Friday, December 20, 2013


Inside Llewyn Davis

Inside Llewyn Davis official site Before the Internet and Youtube, it seems the only places for a musician to be heard are smoky night cafes before he or she can make it big. That's exactly the setting in the opening scene of despondent yet aesthetic "Inside Llewyn Davis" (USA 2013 | 105 min.), the latest film from brilliant auteur brothers Joel Coen and Ethan Coen. The film follows a struggling folk musician named Llewyn Davis over the period about a week. Although Llewyn Davis is a purely fictional character, the film vividly portrays him with remarkable authenticity and originality as if Llewyn Davis must be a real musician back in the 1960s.

At the opening of the film, sitting in a small cafe in New York City's Greenwich Village, Llewyn Davis (Oscar Isaac) beautifully sings dolorous melody "Hang Me, Oh Hang Me" in its entirety.

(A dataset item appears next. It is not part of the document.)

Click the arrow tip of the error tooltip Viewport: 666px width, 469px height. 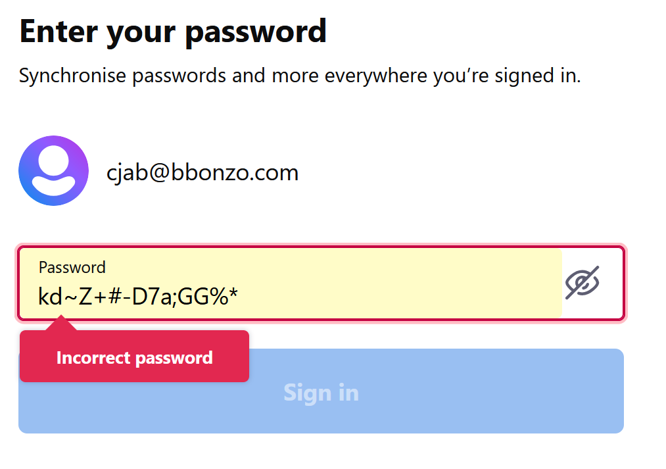click(x=62, y=321)
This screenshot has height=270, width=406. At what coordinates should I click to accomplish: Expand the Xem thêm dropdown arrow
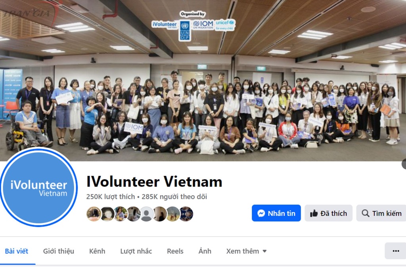pyautogui.click(x=264, y=251)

That immediately tells us that he is a talent folk musician.

Then of course, like a young artist in any time period, he can hardly survive. He desperately looks for a breakthrough gig, while couch-surfing among his friends. When he stays with kind hearted the Gorfeins (Ethan Phillips and Robin Barrett), he lets their cat escape the apartment. When he crashes with his old fling and fellow folk musician, Jean (Carey Mulligan), he is scolded for getting her pregnant. When he sleeps in his nephew's bed at his resentful sister's place, he is lectured to be more responsible while his belongings are thrown out of the house.

Llewyn's life is as cold as the winter in New York City, but he is not giving up yet. He hitchhikes to Chicago and auditions at Bud Grossman's (F. Murray Abraham) folk club Gate Horn. But Bud plainly tells Llewyn: "I don't see a lot of money here."

That marks the end of Llewyn's trying quest as far as his music career goes. But as a rich and fascinating character, Llewyn's legacy lives on, thanks to the Coen brothers.

Inside Llewyn Davis Official Site

If you are familiar with folk music or the New York City scenes in the '60s, or if you are a musician yourself trying to make it, you may feel more connected to the film. But even you are not, the film's arresting characters, superb cinematography, touching music, great performance, and striking originality are simply irresistible.

Even the casting for supporting roles is surprisingly delightful. Those supporting actors all seem to have a distinct and memorable facial or voice feature in addition to their personalities. Besides John Goodman's excellent performance as an arrogant jazz musician, who would forget Sylvia Kauders's marvelous act as the sarcastic Ginny, the secretary of Llewyn's label manager Mel Novikoff (Jerry Grayson)?

The film already won Grand Jury Prize at this year's Cannes Film Festival. It is surely going to march on during this award season as a triumphant creation from the Coen brothers.

Would it be easier if Llewyn Davis were trying to make it today with Youtube and the Internet at reach? According to "Inside Llewyn Davis," the answer is no.

"Inside Llewyn Davis," a CBS Films release, opens on Friday, December 20, 2013 in San Francisco Bay Area.